Cape Town, South Africa — The South African government was coming under more pressure on Wednesday for refusing to release cargo documents relating to the visit of a Russian ship which the United States says collected an arms shipment for Moscow.

Separately, a senior member of South Africa’s ruling party added to the scrutiny of the country’s relations with Russia by saying the party would “welcome” a visit from President Vladimir Putin, who has been indicted by the International Criminal Court for war crimes.

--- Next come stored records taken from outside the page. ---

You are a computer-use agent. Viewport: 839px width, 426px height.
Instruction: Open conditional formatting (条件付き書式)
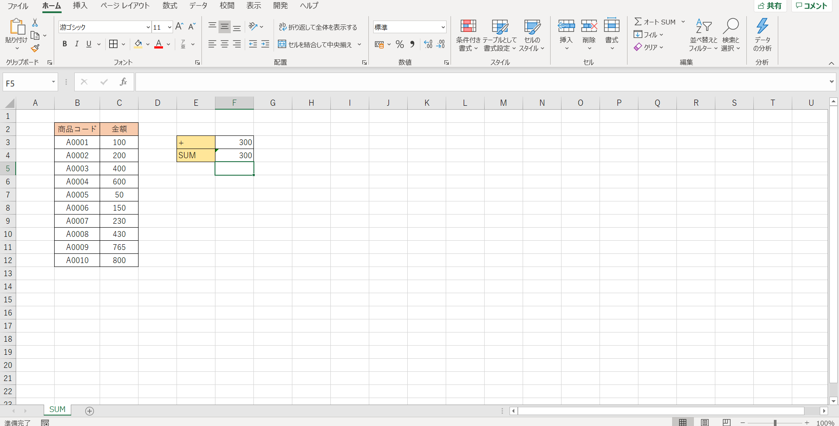tap(468, 35)
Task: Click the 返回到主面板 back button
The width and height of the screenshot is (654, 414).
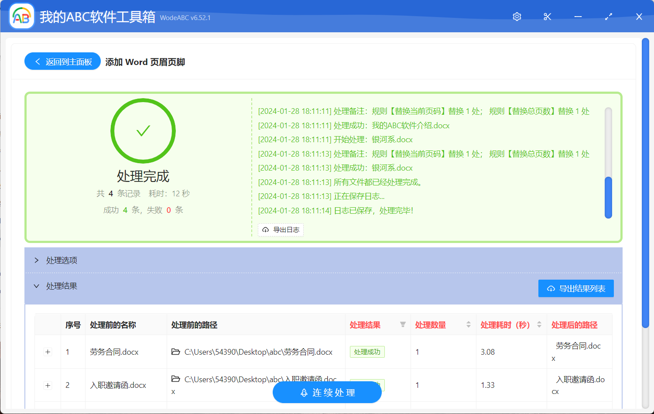Action: 62,61
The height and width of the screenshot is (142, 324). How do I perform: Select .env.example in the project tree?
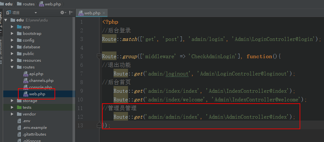pyautogui.click(x=34, y=128)
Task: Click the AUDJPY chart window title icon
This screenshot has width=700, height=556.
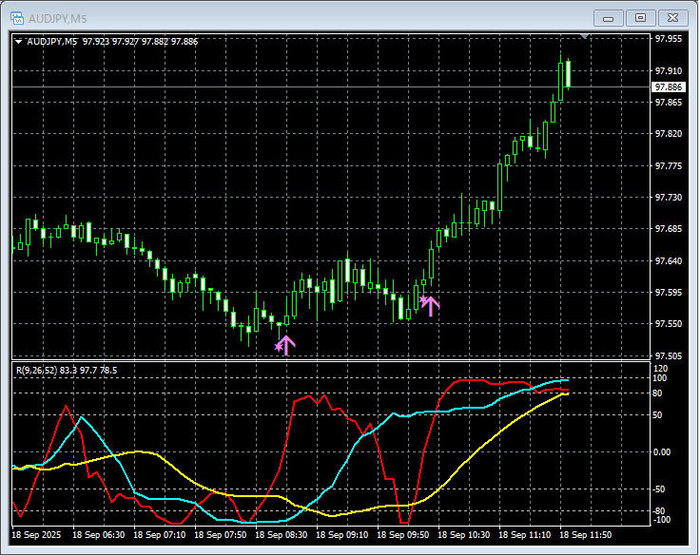Action: 17,16

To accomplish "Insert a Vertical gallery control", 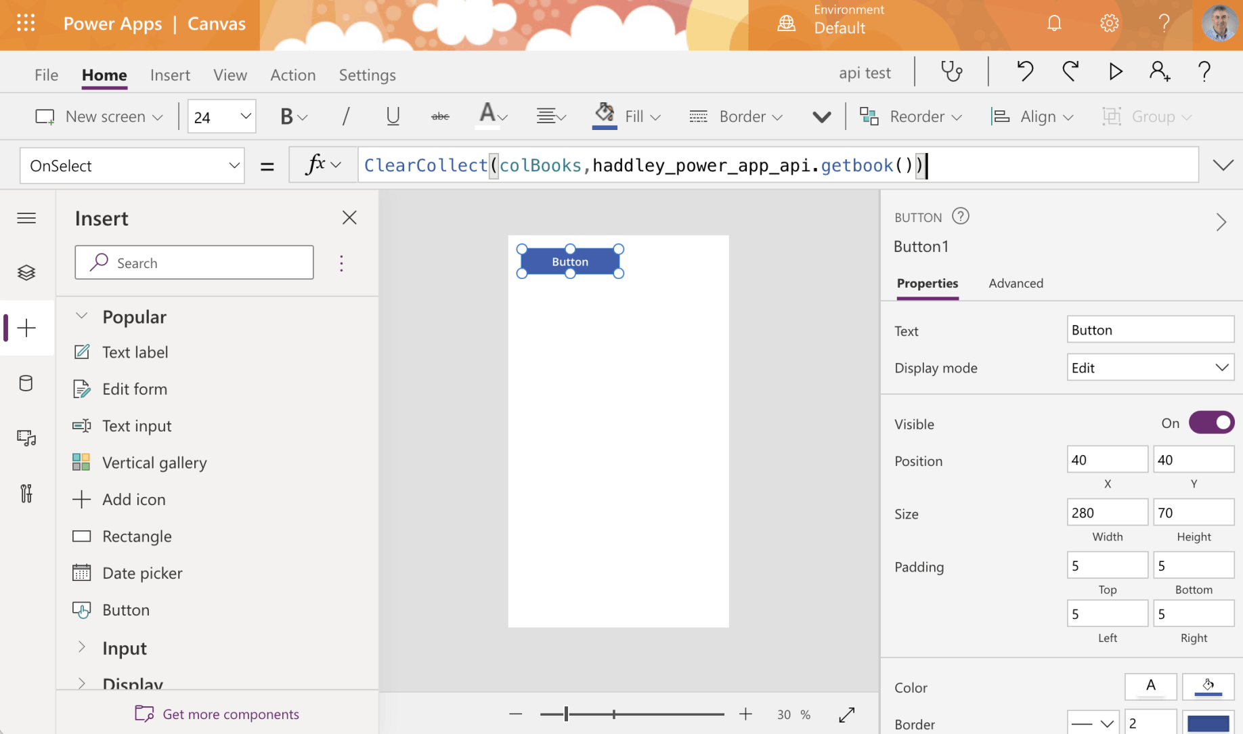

African National Congress Secretary-General Fikile Mbalula’s comments regarding Putin were made in an interview with the BBC and in the context of the Russian leader’s attendance at a summit of the BRICS economic bloc in South Africa in August. The bloc is made up of Brazil, Russia, China, India and South Africa.

“If it was according to the ANC, we would want President Putin to be here, even tomorrow, to come to our country,” Mbalula said in the interview, excerpts of which were posted on the social media of the ANC on Tuesday. “We will welcome him here as an integral part of BRICS.”

As a signatory to the International Criminal Court treaty, South Africa is obligated to arrest Putin if he enters the country. The South African government has indicated that it will not execute the arrest warrant if Putin goes to the summit, although it has not said so explicitly.

“Do you think a head of state can be arrested anywhere?” Mbalula, a former cabinet minister who is now the ANC’s top administrative official, said in the BBC interview.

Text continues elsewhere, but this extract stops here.